=== Source data ===

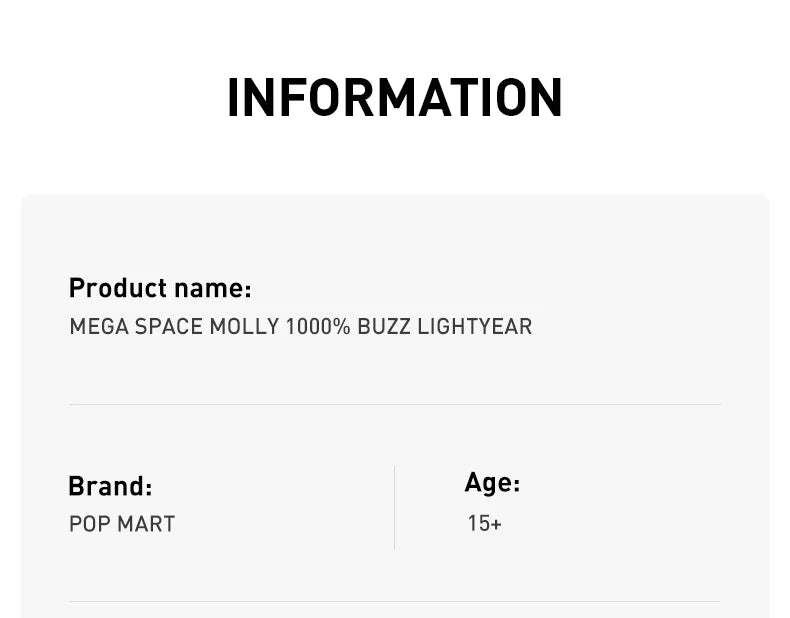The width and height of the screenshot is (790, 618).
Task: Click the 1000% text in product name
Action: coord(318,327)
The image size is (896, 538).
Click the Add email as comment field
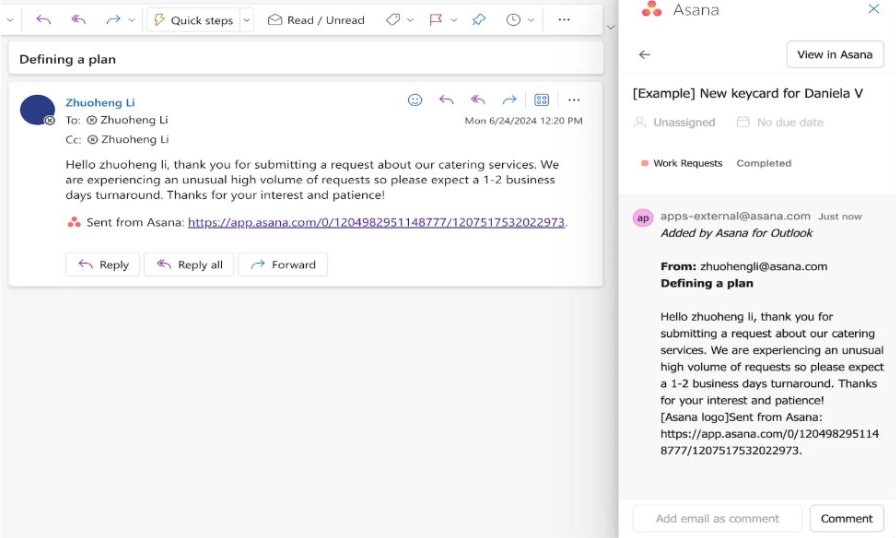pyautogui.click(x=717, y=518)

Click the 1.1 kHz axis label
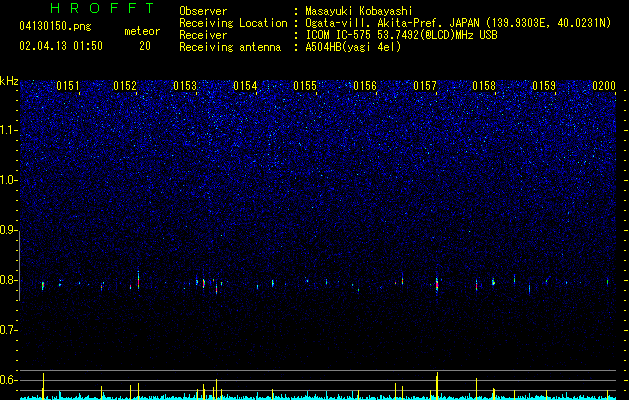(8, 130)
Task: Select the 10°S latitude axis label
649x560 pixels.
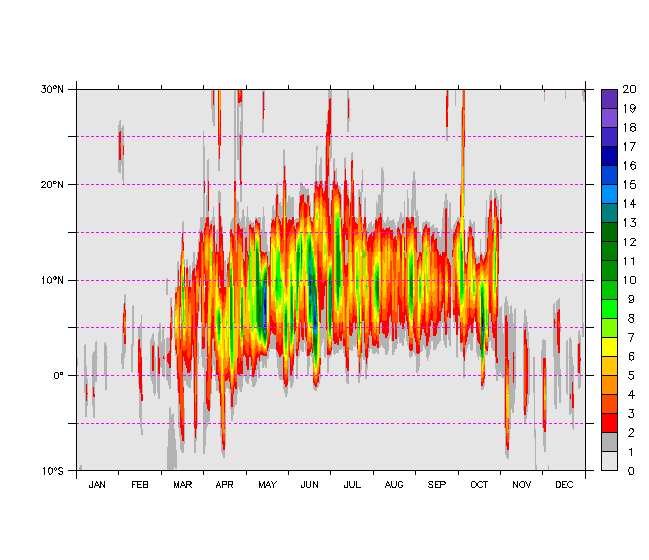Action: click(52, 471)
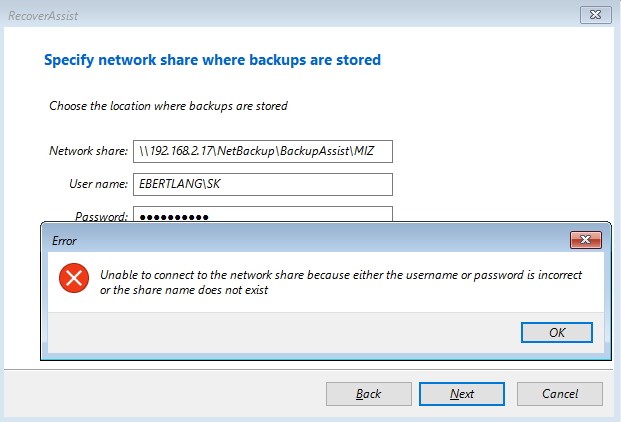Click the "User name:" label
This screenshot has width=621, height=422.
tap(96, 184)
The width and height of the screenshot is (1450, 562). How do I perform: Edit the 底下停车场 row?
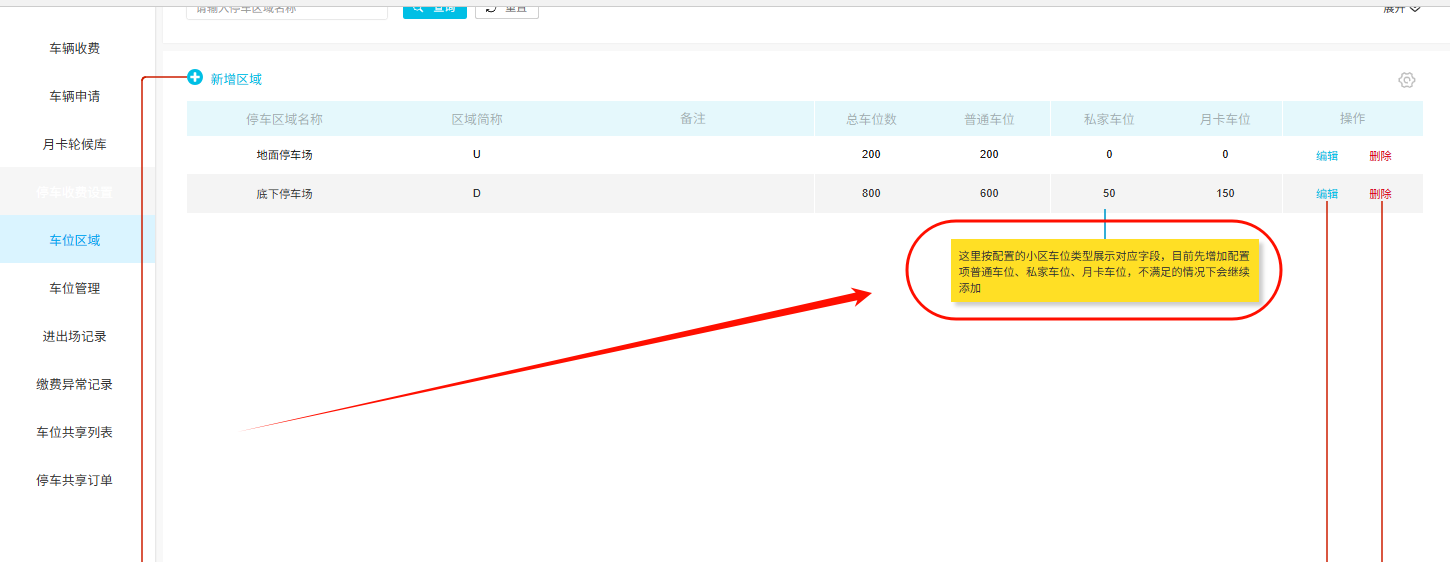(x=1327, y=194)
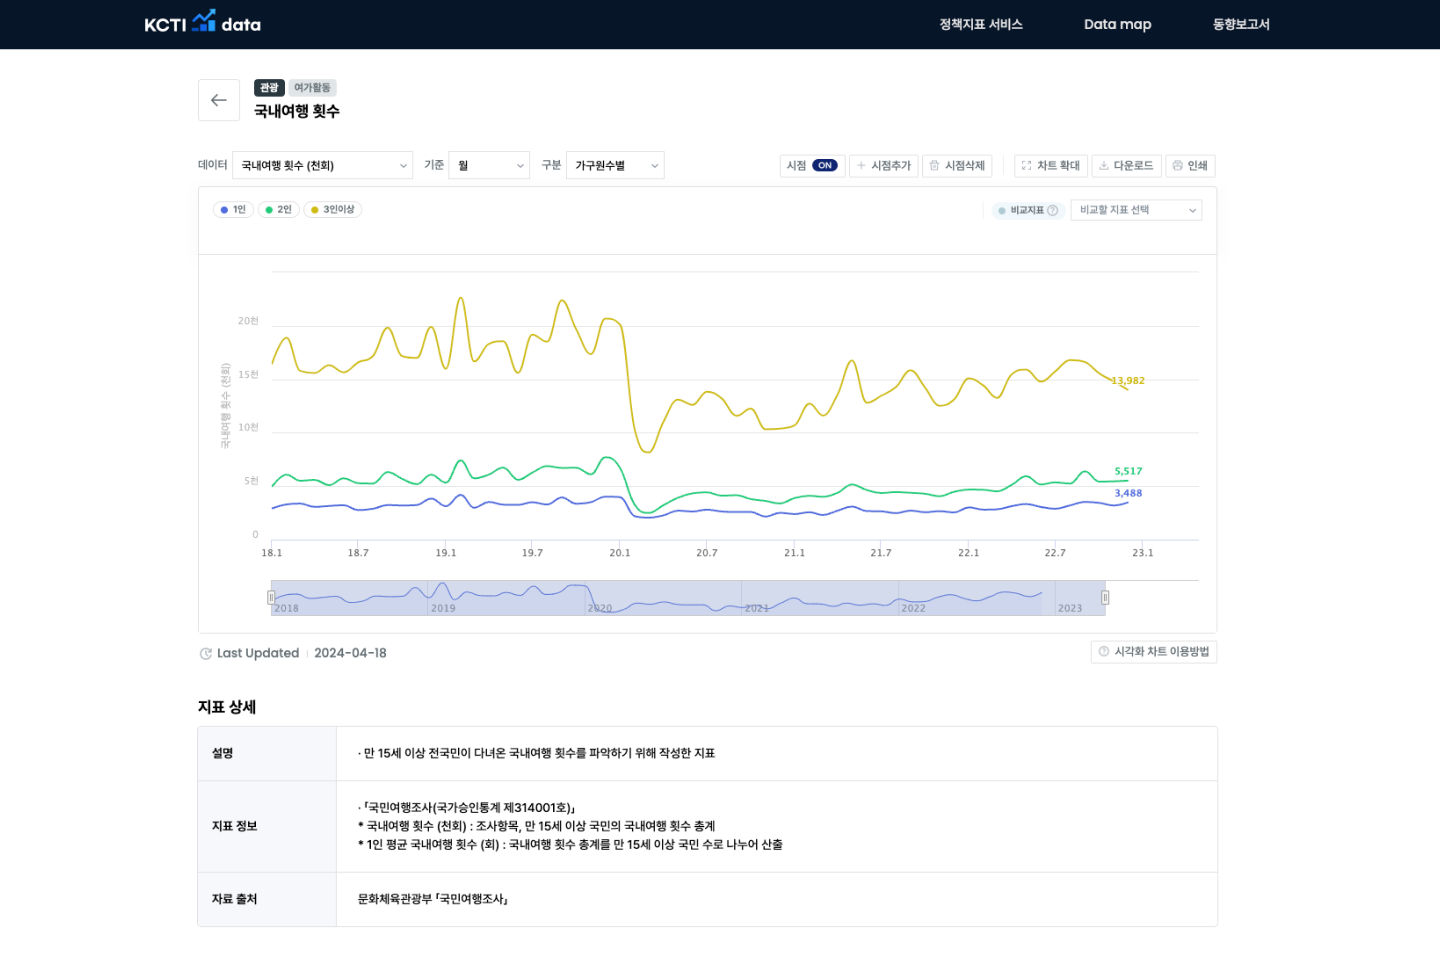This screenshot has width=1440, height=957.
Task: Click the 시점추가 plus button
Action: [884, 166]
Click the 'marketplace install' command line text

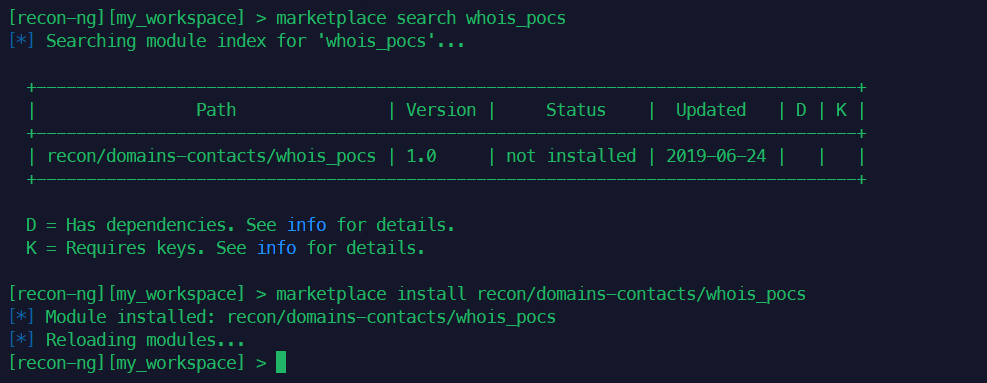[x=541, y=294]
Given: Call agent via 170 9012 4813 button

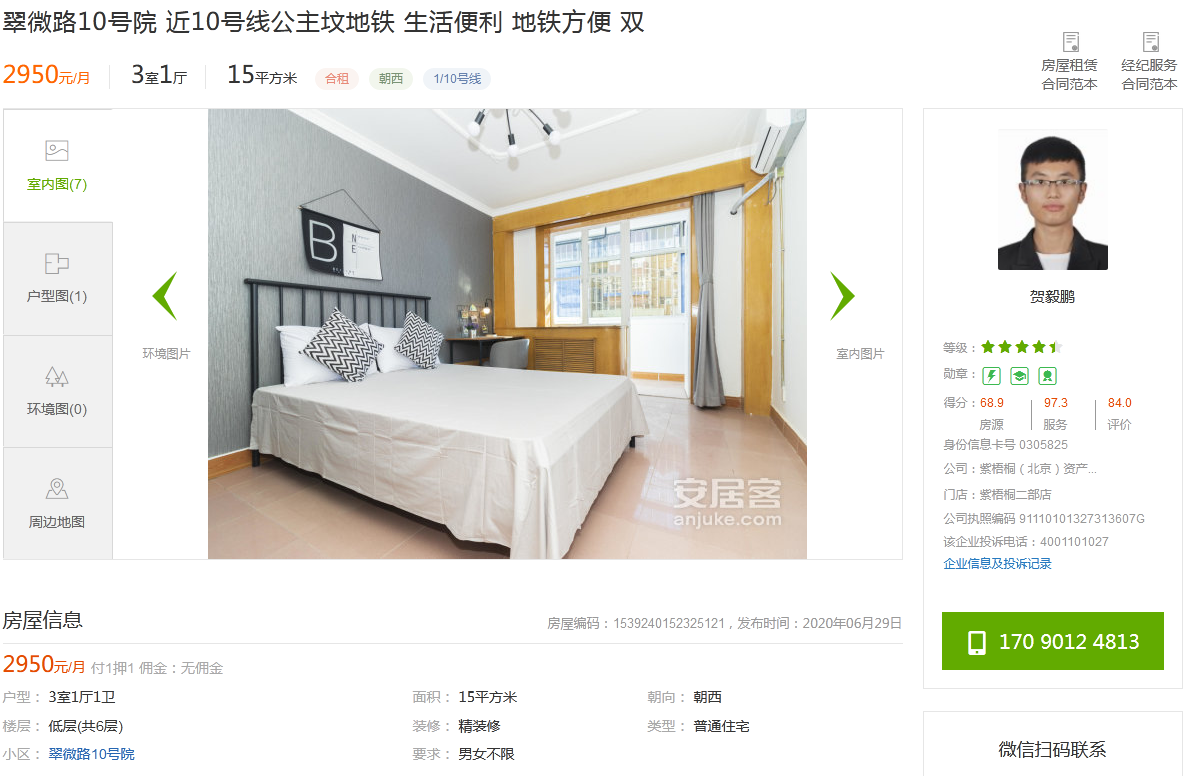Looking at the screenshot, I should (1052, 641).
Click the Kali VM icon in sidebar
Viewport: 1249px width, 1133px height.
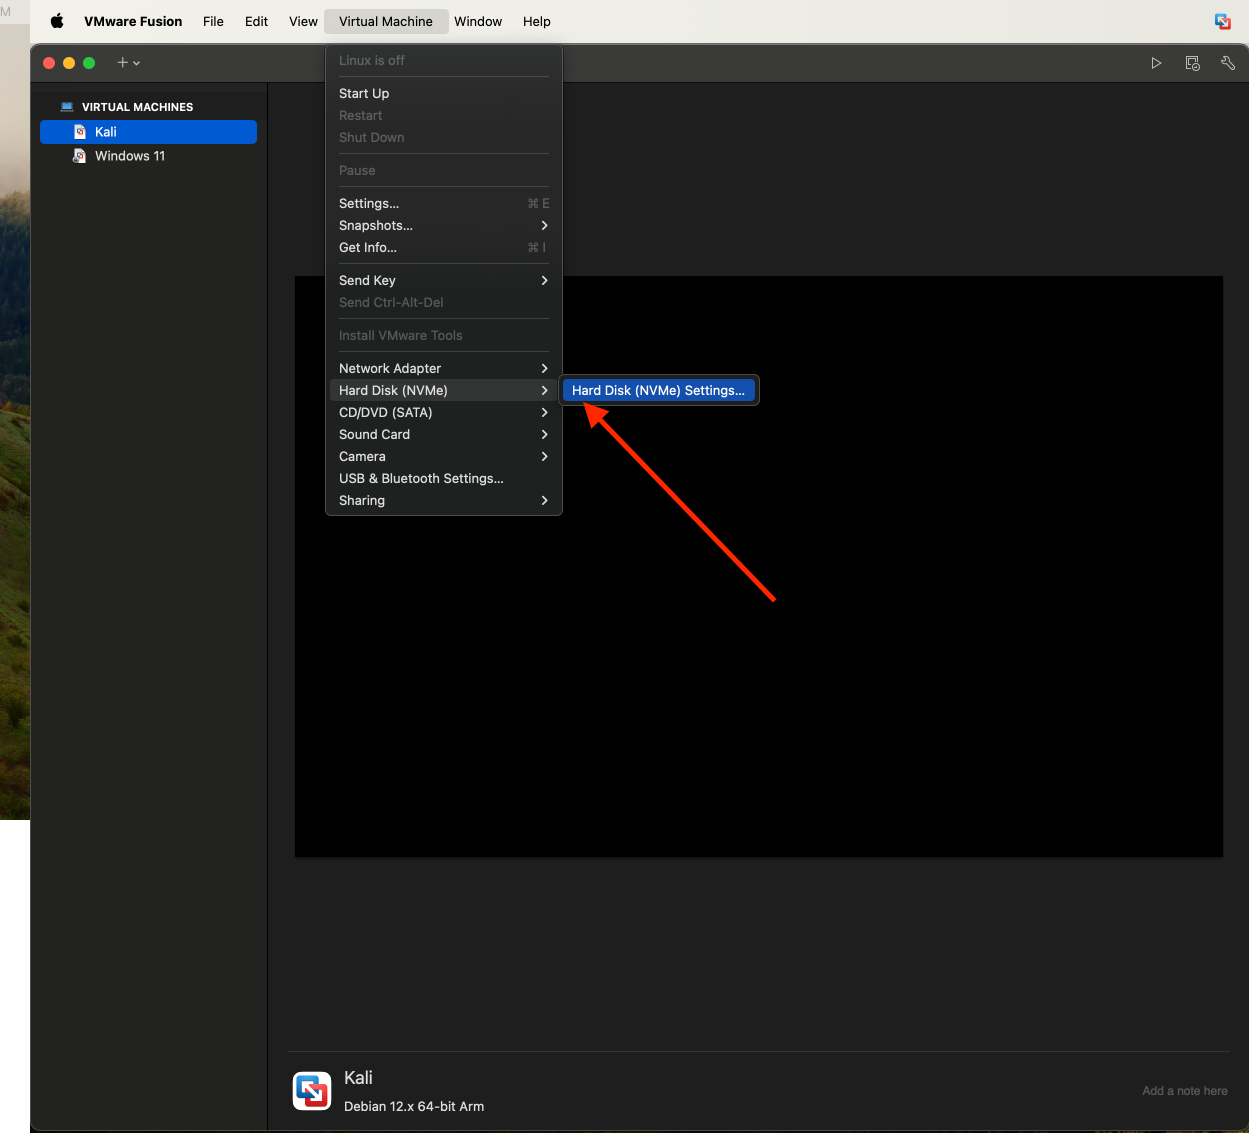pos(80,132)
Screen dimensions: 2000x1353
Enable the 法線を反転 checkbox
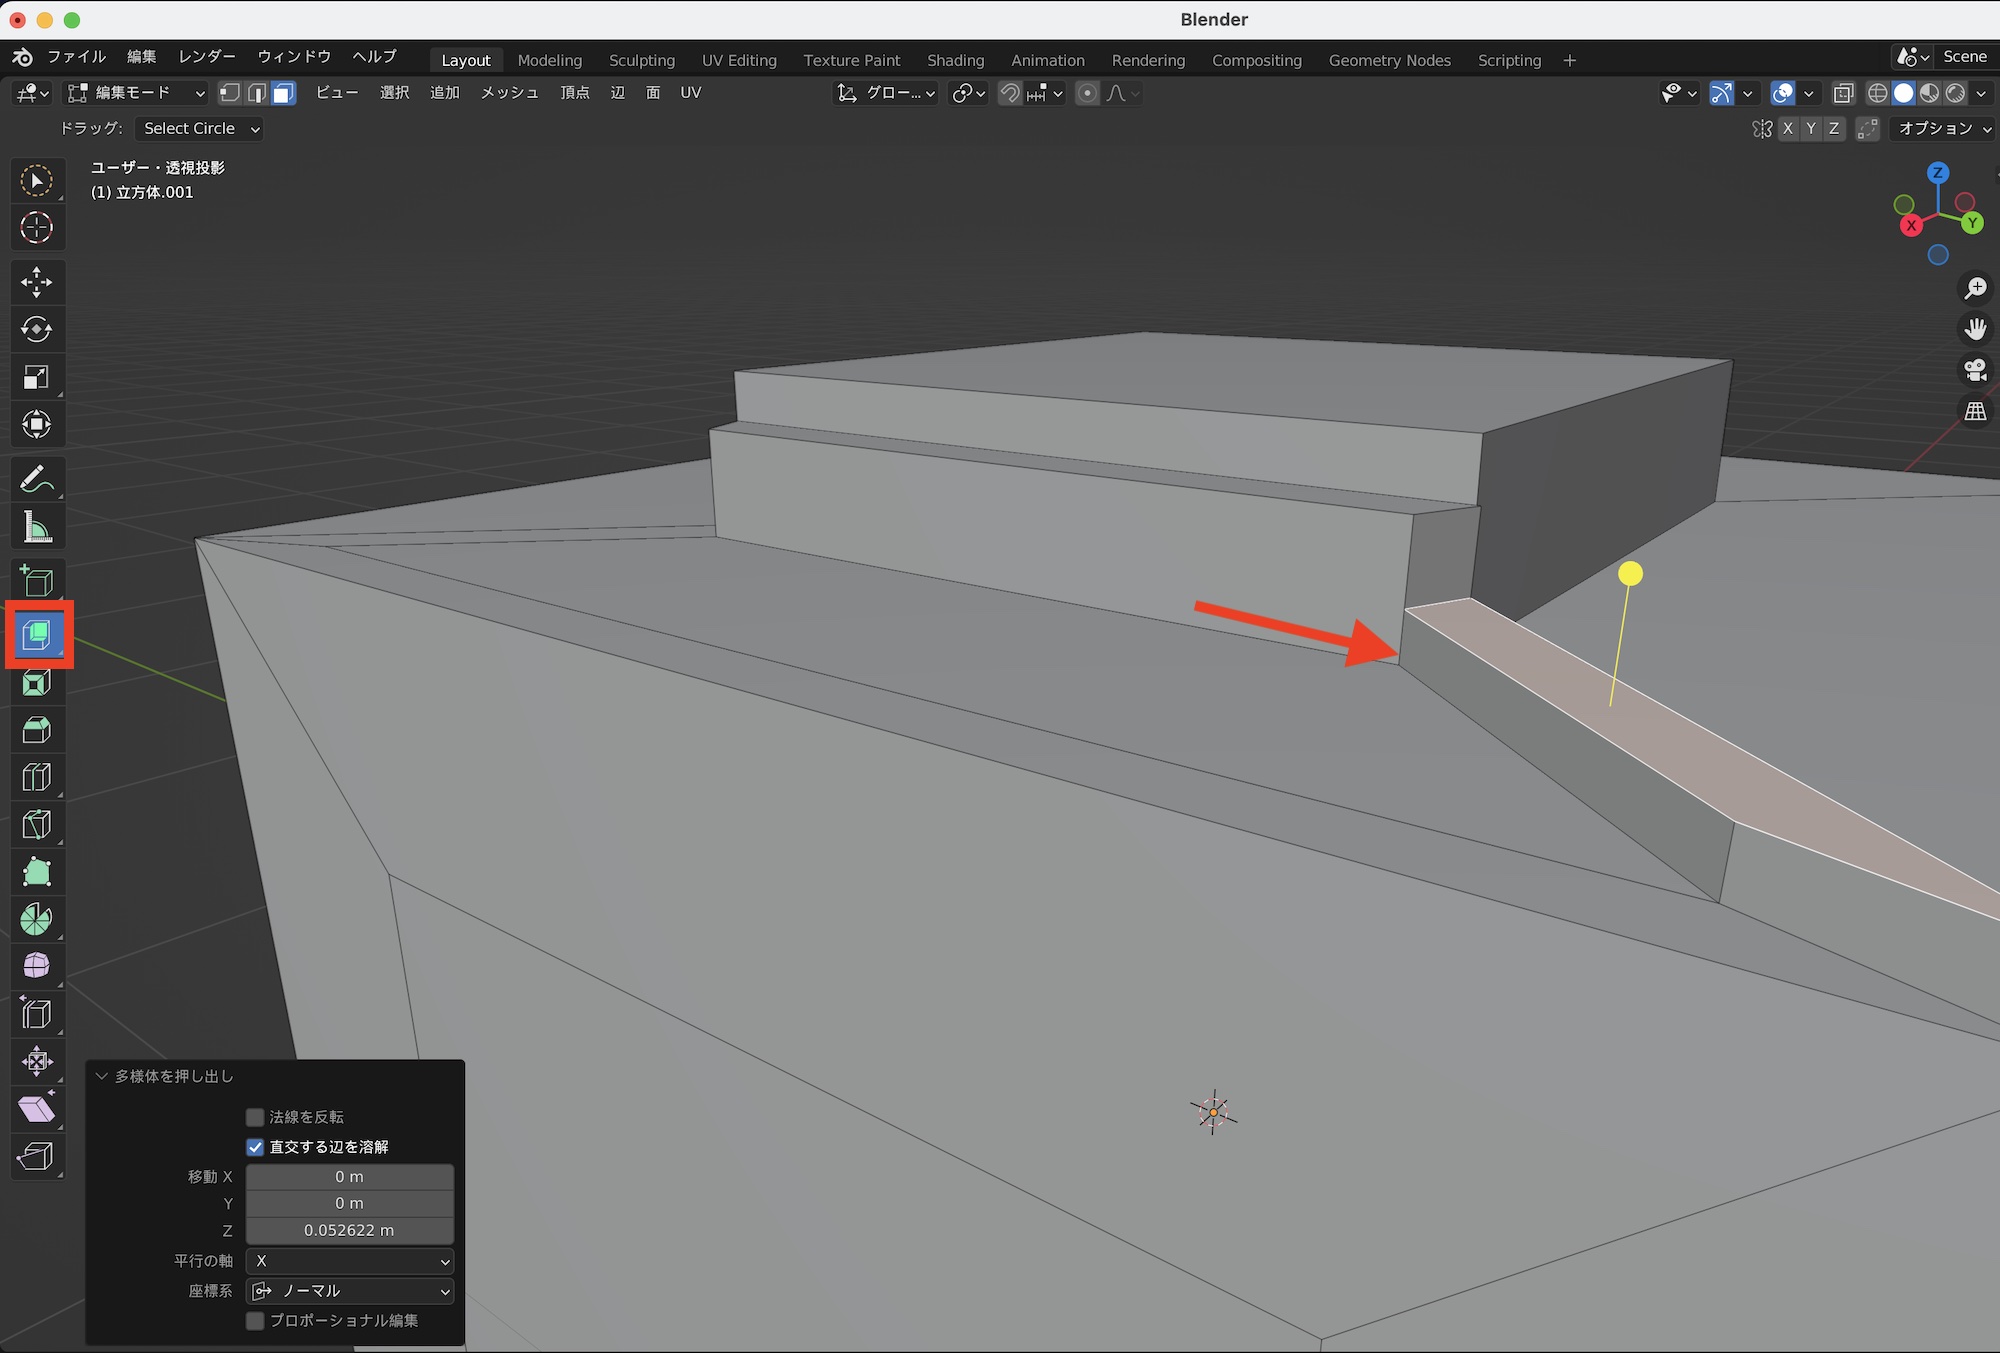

===

** Written request **
Reproduce the listing above line for line, without altering any wording, numbers, or punctuation. Leave out the pictures.

** Result **
The width and height of the screenshot is (790, 618).
Task: Click the 1000% text in product name
Action: coord(318,327)
The image size is (896, 538).
Click the Add email as comment field
pyautogui.click(x=717, y=518)

Click the 1.1 kHz axis label
(8, 130)
Task: Select the 10°S latitude axis label
649x560 pixels.
Action: click(52, 471)
Click the "User name:" label
This screenshot has width=621, height=422.
tap(96, 184)
The width and height of the screenshot is (1450, 562). How do I perform: Edit the 底下停车场 row?
(x=1327, y=194)
This screenshot has width=1440, height=957.
Task: Click the 시점추가 plus button
Action: [884, 166]
Click the 'marketplace install' command line text

[x=541, y=294]
Given: Call agent via 170 9012 4813 button

Looking at the screenshot, I should (1052, 641).
Click the Kali VM icon in sidebar
Viewport: 1249px width, 1133px height.
pos(80,132)
Screen dimensions: 2000x1353
Enable the 法線を反転 checkbox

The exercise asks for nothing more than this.